Ocio: Challenges for 2014 and beyond (Second of a series)

E. Understanding Climate Change – “General Population 20 years behind” – Truth Out

“The flats on Padre Island National Seashore, Texas, are only inches above sea level. This year, sea level rise could have taken these flats, forever, in time frames that matter. We are in the midst of an era of frightening contradictions, when it comes to public understandings of climate change. While climate changes are occurring more quickly than scientists have ever predicted, most people’s knowledge of these realities remains hazy and clouded by political overtones. Because of both the counter-intuitive nature of climate change and the massive misinformation campaigns created by the fossil fuel industry, the general population is 20 years behind most climate scientists when it comes to the straightforward fact of “believing in” climate change. This is an ominous statistic: Now that scientists are predicting that even worse impacts than previously understood will happen significantly sooner, a rapid global response will be necessary for any attempt to stave them off. We are likely closer to irreversible dangerous climate change - if it has not begun already - and to take action.”

F. “Climate change, illegal logging and mining a lethal combination”

Climate Change and our destructive Practices and Policies means more Yolandas, Sendongs and more homeless, hungry and jobless Filipinos. It will wipe out and render all economic forecasts of a positive GDP posted for business and economic growth meaningless for the affected majority. It will wipe out savings and resources from the government.

The world’s forests have been declining at an alarming rate, especially over the past fifty years or so, due to industrial logging, conversion to plantations and agriculture.

Forest loss accounts for 12-15 percent of annual greenhouse gas emissions, about the same as the entire transport sector. It is now widely accepted that the battle against climate change cannot be won unless global deforestation is halted. Yet, our present forest cover left could only be less than seven percent. So where do we go from here??

Gerry O. Caine wrote in Dec. 2012, “Questions are again being asked of how environmental degradation contributed to the human and financial cost of Typhoon Bopha (or Pablo, as it was known in the Philippines).

With the toll continuing to climb well beyond 1,000 and another 841 still missing, and damages are being put in excess of US$173 million, the figures are sadly unsurprising.

Only the year before Tropical Storm Sendong brought landslides and flash floods that washed away thousands of homes and killed over 1,200 people across Northern Mindanao, causing more than P1.3 billion (US$31 million) in agriculture and property damage.

In both cases, as with the devastation of the February 2006 landslides in the Philippine province of Southern Leyte that killed 1,800 people, the finger has been pointed at illegal logging and mining operations as contributing to the disasters.

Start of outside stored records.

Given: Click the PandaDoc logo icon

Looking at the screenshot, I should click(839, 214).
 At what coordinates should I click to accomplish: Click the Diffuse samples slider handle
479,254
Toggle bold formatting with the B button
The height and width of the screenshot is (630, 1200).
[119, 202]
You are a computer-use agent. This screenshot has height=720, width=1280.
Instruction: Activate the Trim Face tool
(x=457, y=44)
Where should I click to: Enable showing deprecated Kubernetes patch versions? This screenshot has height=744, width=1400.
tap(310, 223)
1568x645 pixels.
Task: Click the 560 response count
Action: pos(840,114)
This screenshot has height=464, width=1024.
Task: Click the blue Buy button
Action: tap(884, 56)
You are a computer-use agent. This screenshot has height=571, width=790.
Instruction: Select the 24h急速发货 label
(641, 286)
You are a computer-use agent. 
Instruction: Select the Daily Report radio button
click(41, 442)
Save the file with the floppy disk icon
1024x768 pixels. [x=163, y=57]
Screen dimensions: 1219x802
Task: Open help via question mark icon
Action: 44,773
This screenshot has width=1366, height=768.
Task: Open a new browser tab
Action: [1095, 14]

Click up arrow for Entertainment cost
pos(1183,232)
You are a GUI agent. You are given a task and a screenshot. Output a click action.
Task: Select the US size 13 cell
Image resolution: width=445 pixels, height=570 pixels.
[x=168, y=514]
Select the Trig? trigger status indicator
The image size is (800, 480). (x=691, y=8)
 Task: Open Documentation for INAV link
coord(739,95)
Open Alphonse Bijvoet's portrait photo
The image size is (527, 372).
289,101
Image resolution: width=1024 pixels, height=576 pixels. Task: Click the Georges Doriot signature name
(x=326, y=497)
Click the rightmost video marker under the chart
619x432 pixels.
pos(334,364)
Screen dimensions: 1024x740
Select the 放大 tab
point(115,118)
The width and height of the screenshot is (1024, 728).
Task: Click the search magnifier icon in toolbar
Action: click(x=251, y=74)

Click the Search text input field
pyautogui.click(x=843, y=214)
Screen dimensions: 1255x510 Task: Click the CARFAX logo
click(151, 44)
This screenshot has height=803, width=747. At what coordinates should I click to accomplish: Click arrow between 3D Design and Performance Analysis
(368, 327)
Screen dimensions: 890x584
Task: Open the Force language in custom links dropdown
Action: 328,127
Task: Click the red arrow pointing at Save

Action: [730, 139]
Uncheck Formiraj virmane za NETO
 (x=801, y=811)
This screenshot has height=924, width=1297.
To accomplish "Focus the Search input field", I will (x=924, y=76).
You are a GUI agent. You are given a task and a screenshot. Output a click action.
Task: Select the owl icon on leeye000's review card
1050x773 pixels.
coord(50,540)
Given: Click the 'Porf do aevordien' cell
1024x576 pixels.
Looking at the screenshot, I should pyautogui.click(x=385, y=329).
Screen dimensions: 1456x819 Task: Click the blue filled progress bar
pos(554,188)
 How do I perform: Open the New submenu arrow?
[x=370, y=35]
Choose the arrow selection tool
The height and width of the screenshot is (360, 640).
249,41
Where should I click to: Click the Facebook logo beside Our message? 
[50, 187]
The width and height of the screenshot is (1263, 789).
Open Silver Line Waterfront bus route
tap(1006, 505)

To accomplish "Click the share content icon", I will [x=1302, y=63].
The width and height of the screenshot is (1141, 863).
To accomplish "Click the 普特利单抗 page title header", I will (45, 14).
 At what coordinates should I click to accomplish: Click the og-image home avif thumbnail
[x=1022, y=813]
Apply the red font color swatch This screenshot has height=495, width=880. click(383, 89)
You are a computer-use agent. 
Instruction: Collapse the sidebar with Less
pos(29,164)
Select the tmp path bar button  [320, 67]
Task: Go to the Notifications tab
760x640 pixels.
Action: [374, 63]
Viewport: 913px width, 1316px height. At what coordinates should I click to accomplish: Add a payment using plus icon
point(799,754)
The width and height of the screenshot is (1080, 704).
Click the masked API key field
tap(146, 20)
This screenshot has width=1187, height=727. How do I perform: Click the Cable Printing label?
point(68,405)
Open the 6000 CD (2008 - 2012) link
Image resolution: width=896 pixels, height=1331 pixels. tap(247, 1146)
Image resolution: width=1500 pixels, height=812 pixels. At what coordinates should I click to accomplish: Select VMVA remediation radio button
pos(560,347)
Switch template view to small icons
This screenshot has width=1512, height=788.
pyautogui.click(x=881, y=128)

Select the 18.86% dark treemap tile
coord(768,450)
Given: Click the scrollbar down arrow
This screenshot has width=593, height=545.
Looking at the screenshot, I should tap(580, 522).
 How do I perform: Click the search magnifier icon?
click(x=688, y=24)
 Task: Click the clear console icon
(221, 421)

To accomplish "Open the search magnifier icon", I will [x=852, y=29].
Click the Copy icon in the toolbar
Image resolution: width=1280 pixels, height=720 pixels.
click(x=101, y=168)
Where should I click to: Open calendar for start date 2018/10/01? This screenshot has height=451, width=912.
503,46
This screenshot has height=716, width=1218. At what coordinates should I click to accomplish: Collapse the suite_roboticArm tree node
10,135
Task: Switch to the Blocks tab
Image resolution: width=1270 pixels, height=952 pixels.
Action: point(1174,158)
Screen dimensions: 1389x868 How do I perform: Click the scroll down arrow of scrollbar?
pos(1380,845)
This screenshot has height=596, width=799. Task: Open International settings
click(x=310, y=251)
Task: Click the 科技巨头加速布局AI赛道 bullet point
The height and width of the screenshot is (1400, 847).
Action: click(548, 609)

In spite of President Aquino’s Executive Order No. 23 entitled “Declaring a moratorium on the cutting and harvesting of timber in the national and residual forests and creating the Anti-Illegal Logging Task Force” issued in 2011, land exploitation has continued. Yet, we had already Ondoy, Sendong and Yolanda.

G. Drilling in the Arctic–The key arguments put forward by Greenpeace

Greenpeace says oil exploration in the Arctic is being assisted by melting ice. The fragile arctic is under threat from both climate change and oil drilling. As climate change melts the Arctic ice, oil companies are moving in to extract more of the fossil fuels that caused the melt in the first place. However, above the Arctic Circle, freezing temperatures, a narrow drilling window and a remote location mean that an oil spill would be almost impossible to deal with. It’s a catastrophe waiting to happen. Greenpeace is working to halt climate change and stop this new oil rush at the top of the world.”

Greenpeace identifies two distinct threats posed by drilling in the Arctic. One is the immediate threat of an oil spill. Greenpeace claims oil companies do not have appropriate risk mitigation against this kind of accident.

The indirect threat to the Arctic ecosystem posed by climate change and the fossil fuel industry’s contribution to carbon emissions is the underpinning motivation for Greenpeace’s actions. Diminishing Arctic sea ice poses a direct threat to the Arctic’s biodiversity and eventually to the planet, say Greenpeace.